Top of STUDY MATERIAL
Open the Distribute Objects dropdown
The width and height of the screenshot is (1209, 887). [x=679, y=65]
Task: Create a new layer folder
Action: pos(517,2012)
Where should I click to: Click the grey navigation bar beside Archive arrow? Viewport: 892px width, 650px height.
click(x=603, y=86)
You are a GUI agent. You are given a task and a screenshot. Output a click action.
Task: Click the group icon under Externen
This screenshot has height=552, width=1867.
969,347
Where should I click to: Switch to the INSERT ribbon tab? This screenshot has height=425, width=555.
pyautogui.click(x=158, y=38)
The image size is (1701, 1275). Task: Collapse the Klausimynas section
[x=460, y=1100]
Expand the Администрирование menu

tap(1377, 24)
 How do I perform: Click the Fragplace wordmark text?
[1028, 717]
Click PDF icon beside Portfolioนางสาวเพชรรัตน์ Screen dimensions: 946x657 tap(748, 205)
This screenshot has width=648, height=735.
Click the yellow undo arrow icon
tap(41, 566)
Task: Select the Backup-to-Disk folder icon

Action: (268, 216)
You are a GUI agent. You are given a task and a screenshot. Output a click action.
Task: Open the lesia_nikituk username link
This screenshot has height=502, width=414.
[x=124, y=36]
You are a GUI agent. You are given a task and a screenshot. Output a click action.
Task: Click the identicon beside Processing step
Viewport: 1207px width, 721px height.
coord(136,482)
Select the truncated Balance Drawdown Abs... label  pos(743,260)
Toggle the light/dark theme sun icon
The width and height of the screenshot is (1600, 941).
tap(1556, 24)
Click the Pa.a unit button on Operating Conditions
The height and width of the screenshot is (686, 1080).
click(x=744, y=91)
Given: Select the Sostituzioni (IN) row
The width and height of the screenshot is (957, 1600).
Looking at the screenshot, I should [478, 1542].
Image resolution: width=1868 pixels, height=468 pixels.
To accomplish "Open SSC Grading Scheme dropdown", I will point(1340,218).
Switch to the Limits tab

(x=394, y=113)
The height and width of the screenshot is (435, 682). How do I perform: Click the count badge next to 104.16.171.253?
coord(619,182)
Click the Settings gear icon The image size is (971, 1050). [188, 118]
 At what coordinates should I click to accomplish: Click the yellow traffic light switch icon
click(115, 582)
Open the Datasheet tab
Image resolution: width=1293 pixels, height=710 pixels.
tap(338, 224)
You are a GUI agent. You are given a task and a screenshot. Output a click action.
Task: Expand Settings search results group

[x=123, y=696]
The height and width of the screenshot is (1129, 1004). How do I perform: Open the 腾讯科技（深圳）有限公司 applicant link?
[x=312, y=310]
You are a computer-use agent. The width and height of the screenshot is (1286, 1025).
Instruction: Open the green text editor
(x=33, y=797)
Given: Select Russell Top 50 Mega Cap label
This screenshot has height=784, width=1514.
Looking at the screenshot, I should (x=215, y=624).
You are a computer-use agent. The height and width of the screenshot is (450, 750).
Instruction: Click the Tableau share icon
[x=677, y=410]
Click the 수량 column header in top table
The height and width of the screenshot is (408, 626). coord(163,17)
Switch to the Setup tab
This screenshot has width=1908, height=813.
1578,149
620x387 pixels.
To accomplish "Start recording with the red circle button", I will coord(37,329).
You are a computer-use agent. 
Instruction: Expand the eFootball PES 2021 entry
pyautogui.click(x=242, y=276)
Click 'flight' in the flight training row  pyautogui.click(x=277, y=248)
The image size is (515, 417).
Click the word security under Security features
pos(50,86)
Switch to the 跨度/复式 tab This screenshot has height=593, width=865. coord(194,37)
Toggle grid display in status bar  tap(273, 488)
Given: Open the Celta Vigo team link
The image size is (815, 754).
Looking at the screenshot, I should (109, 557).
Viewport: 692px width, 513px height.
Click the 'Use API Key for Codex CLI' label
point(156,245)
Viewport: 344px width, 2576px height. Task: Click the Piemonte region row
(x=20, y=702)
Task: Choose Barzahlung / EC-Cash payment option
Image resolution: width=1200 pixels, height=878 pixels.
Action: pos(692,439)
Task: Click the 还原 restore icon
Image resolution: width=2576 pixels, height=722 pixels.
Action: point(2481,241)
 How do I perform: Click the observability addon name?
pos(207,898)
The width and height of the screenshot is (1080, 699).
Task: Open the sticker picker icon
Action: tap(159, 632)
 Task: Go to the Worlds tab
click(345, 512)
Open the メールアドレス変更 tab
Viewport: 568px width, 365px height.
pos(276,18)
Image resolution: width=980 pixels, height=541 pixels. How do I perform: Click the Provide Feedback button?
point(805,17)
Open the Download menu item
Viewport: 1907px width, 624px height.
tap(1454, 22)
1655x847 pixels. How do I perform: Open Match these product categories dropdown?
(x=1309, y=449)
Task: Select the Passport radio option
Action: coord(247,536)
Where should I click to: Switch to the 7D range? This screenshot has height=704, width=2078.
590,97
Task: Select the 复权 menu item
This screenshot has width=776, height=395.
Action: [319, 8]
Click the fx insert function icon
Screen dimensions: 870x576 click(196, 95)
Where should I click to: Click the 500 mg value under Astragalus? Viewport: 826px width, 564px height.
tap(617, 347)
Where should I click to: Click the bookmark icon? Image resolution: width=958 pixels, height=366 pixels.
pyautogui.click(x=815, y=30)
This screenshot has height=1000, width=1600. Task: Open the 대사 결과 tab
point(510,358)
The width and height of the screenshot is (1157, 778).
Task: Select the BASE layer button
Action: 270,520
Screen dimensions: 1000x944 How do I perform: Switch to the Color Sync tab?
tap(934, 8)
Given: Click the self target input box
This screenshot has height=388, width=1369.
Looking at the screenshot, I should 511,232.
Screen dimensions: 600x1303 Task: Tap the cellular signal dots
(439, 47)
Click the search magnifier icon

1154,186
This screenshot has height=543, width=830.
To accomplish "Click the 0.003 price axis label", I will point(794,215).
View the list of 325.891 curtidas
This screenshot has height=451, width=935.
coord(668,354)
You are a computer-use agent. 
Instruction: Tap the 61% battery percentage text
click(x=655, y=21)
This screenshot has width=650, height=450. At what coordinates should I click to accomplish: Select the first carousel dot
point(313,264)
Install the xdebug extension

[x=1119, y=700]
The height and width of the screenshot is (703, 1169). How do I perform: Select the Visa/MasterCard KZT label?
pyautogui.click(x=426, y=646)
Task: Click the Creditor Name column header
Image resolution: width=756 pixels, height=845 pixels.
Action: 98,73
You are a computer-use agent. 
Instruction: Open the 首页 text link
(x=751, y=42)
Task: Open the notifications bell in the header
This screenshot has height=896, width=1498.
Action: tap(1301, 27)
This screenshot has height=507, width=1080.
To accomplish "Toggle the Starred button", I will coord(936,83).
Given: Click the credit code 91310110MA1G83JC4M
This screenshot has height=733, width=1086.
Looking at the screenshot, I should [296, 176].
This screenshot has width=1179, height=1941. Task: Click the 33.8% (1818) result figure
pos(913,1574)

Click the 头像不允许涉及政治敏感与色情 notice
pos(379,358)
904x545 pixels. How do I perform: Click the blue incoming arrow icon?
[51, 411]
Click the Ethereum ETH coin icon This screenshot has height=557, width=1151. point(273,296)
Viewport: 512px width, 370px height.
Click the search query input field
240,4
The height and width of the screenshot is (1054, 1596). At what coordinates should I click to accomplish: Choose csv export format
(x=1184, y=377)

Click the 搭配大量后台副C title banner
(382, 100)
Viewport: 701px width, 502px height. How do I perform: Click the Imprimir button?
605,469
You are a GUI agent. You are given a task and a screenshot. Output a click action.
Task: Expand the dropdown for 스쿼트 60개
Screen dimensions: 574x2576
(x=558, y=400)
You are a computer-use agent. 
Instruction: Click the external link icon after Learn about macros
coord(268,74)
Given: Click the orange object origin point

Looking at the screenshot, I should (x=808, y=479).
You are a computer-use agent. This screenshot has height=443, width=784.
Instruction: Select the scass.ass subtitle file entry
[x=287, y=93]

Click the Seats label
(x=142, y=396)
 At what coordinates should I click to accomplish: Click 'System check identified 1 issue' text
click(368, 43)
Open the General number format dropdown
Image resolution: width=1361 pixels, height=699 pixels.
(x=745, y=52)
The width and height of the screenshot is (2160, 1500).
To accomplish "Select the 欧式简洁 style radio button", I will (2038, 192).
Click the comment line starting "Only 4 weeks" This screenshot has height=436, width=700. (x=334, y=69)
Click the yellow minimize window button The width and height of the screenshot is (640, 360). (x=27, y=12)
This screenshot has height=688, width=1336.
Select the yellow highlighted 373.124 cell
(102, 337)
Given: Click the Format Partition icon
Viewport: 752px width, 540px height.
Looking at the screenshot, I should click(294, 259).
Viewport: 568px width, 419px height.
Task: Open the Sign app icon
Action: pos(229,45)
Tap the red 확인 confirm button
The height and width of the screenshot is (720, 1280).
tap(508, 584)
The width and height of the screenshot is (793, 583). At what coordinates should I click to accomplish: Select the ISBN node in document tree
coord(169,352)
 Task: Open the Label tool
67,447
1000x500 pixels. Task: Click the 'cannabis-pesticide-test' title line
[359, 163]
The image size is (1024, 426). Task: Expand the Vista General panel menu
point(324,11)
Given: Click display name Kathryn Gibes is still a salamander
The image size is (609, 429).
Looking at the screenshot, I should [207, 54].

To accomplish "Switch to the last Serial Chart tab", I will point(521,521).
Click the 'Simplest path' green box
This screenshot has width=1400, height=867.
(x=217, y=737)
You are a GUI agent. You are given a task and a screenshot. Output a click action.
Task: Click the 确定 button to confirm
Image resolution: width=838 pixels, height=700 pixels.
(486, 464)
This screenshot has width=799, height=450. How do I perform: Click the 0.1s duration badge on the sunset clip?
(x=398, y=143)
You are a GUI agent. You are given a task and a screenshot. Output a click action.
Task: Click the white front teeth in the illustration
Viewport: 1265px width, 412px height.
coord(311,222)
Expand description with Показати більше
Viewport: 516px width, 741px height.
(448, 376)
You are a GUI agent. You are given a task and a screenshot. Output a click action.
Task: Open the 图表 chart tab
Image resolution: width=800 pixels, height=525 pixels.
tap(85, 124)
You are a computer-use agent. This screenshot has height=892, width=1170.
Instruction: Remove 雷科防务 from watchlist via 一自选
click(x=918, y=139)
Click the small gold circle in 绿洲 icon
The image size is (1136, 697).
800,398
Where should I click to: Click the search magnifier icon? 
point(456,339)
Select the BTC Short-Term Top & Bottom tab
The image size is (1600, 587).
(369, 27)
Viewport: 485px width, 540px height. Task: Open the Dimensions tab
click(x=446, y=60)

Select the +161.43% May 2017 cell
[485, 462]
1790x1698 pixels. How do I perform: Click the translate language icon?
Bottom of STUDY MATERIAL
Exactly the lines above from the one with "Click the Settings" to the one with "Open the Datasheet tab", both included, are to be quoted; leave the rest out.

Click the Settings gear icon The image size is (971, 1050). [188, 118]
 At what coordinates should I click to accomplish: Click the yellow traffic light switch icon
click(115, 582)
Open the Datasheet tab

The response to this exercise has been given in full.